Not only that, more collectors will likely enter the market as more games and game systems get legitimized and enter the population. Think Atari 2600, Intellivision, Colecovision, Playstation and Xbox. Premium, rare, sealed in-box games of important titles will show up eventually, be graded and collectors with a connection to them will flood in.
“Sealed games, especially those in pristine condition, will pretty much always be popular with collectors,” said McLeckie. “I see a lot of growth potential for the market in high-grade complete in box games.”
When it comes to the top games there are still holy grails out there – Heritage’s McLeckie and Kahn both agreed that a sealed, in-box, matte sticker first printing of Super Mario Bros. would be the ultimate – but likely they just don’t exist, which makes those that get close even more important to collectors.
“You can’t buy printing presses and re-create this stuff,” said Kahn. “Sure, we’ve seen hordes over the years here and there, but the market is largely fixed or experiences rare increases in increments.”
Taken altogether, it all seems to add up to a remarkably stable, well-considered and transparent market. Collectors and industry-watchers would disregard its rise dismiss its success at their own peril.
“At the end of the day,” said Kahn, “it comes down to this: video games resonate with collectors of all types. Video games are a shared experience everyone has.”
It’s precisely that shared experience that ultimately confers cultural and monetary value on a collectible. It only takes two people to agree an item has that kind of significance and in the case of video games we now know there are thousands willing to do so. In a decade do not be surprised if the $156,000 price realized for that Super Mario Bros. 3 looks like a steal.
WHAT’S SO SPECIAL ABOUT THE SUPER MARIO BROS. 3 VIDEO GAME?
Valarie McLeckie, Director of Video Games at Heritage Auctions, gets her geek on, explaining what’s so special about on the record setting Mario Bros. 3. You’ll want to take notes.

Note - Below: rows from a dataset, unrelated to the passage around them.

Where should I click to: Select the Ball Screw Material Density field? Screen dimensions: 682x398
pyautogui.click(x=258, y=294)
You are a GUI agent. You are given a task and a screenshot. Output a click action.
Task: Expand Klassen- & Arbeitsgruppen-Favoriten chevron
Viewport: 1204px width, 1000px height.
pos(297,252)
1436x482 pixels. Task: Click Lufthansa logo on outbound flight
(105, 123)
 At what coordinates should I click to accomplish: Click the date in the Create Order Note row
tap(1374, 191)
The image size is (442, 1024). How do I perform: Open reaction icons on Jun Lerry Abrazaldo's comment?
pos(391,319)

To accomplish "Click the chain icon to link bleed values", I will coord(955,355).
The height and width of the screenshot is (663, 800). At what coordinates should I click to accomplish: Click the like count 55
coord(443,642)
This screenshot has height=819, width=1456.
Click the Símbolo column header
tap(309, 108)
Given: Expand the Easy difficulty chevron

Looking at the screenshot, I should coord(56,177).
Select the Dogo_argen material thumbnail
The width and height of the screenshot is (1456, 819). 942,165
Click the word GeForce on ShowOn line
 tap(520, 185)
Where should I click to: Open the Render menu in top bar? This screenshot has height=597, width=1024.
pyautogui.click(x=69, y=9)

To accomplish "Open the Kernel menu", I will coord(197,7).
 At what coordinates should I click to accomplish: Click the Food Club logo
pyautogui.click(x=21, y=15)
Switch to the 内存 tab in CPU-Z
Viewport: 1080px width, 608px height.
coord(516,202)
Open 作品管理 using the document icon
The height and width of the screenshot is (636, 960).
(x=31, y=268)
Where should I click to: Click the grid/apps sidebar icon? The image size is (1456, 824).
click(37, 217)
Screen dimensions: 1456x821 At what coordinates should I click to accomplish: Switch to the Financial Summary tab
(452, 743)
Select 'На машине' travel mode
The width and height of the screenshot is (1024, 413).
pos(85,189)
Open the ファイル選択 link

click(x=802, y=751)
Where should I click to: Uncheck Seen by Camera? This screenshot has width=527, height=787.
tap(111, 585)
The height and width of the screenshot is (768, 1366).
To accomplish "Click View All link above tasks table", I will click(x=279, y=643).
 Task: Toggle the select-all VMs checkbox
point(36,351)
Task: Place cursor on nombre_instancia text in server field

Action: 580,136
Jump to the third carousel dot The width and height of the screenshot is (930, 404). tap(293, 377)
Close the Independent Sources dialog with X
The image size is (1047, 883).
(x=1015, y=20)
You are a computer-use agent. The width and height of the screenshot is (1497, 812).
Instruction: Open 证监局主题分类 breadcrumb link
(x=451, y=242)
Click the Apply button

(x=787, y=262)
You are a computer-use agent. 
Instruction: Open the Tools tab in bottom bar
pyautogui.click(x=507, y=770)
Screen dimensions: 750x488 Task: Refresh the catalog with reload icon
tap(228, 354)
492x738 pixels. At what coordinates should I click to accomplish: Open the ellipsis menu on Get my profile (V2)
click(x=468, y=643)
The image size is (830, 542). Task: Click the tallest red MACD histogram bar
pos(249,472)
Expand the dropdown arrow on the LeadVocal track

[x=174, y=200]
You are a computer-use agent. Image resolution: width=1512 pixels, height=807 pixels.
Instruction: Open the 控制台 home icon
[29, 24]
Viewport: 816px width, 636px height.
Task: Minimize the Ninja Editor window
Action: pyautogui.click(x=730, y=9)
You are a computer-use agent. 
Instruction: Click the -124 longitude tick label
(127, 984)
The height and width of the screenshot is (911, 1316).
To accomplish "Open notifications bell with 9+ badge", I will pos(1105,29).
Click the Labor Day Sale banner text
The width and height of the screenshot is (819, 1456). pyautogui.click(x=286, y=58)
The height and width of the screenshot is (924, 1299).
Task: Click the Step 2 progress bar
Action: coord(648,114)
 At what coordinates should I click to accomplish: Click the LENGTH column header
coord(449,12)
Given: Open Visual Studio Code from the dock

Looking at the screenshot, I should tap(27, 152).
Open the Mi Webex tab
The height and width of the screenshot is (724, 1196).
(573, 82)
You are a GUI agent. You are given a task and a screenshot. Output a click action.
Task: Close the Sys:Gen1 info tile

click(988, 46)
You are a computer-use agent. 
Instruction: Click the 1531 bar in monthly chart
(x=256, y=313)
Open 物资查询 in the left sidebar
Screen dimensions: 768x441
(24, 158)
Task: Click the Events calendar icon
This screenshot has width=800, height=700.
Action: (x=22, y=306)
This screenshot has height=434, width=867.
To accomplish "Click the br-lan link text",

“Those outside the collecting community may be surprised to find that many games for the Nintendo Entertainment System had package variants,” McLeckie said. “In fact, there are more than ten different variations of Super Mario Bros.! Each variation signifies the window of time in which a particular copy was produced, and some variations are considered rarer or more valuable than others.
“I’ll start with the first game to break the world record [in 2020]; the Wata 9.4 A+ copy of Super Mario Bros. that sold for an all-in price of $114,000 in our July Signature Auction. What made this specific copy special, aside from the fact that it was still factory sealed, was its perforated cardboard hang tab underneath its plastic seal. Nintendo’s earliest games produced for the U.S. test had these hang tabs before plastic was used to seal each game. However, the addition of the plastic wrap came before the box-cutting die was altered to remove the cardboard hang tab. Sealed copies of these cardboard hang tab variants are some of the earliest copies one could hope to find, and their rarity in this condition can’t be understated.
“Similarly, the variant of the Wata 9.2 A+ copy of Super Mario Bros. 3 that broke the previous world record in our November Signature Auction that sold for $156,000 is what makes it incredibly special.
“This copy has the “Bros.” in the title formatted to the left on the front of the box, rather than the right (above Mario’s glove). While it may seem like a fairly small difference, in actuality, one has to consider “Left Bros.” copies like this one in an entirely different league from its “Right Bros.” counterpart.
“Copies with “Bros.” on the left are effectively from the first production of the title. While there are a number of “Right Bros.” copies out there, some collectors I have spoken with have told me that they have sought after a sealed “Left Bros.” copy in any condition for many years and, despite their best efforts, haven’t been able to find one.”